[Document extract Boundary: Start]

How humans stole the color red from plants

Between 13,000 and 9,650 years ago, the Natoufian culture developed on the eastern Mediterranean coast of northern Israel. According to recent discoveries, these hunter-gatherers were the first to use red pigments of organic origin.

"It was a great surprise to discover such ancient and well-preserved pigments of organic origin", confides Laurent Davin, archaeologist at the Laboratoire Technologie et ethnologie des mondes préhistoriques (Temps)1 and the Hebrew University of Jerusalem, and co-author of the study just published in the journal PLOS ONE. Dated to around 15,000 years before the present day, these non-mineral dyes were found on beads and ornaments from the Kebara cave (Mount Carmel, Israel), preserved for almost a hundred years at the Rockefeller Museum in Jerusalem. These Natoufian artefacts were known to all, but as they had never been studied, specialists had always believed that the red they perceived on the shells, teeth and other bones of the ornaments had a mineral origin. In this case, ochre. Ochre is the "king" of mineral dyes, "having been used for at least 300,000 years by various hominin species. The recurrent, daily use of ochre by our species began around 140,000 years ago in Africa", explains Laurent Davin.

[Document extract Boundary: End]

#### Exercise objective
Repeat word for word the stretch of the red pigments article from "How humans stole" through "of organic origin.". The listing that comes next is separate from the red pigments article.

[Data segment Boundary: Start]

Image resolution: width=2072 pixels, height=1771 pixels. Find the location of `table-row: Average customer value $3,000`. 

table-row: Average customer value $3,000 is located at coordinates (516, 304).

[Data segment Boundary: End]

#### Answer
How humans stole the color red from plants

Between 13,000 and 9,650 years ago, the Natoufian culture developed on the eastern Mediterranean coast of northern Israel. According to recent discoveries, these hunter-gatherers were the first to use red pigments of organic origin.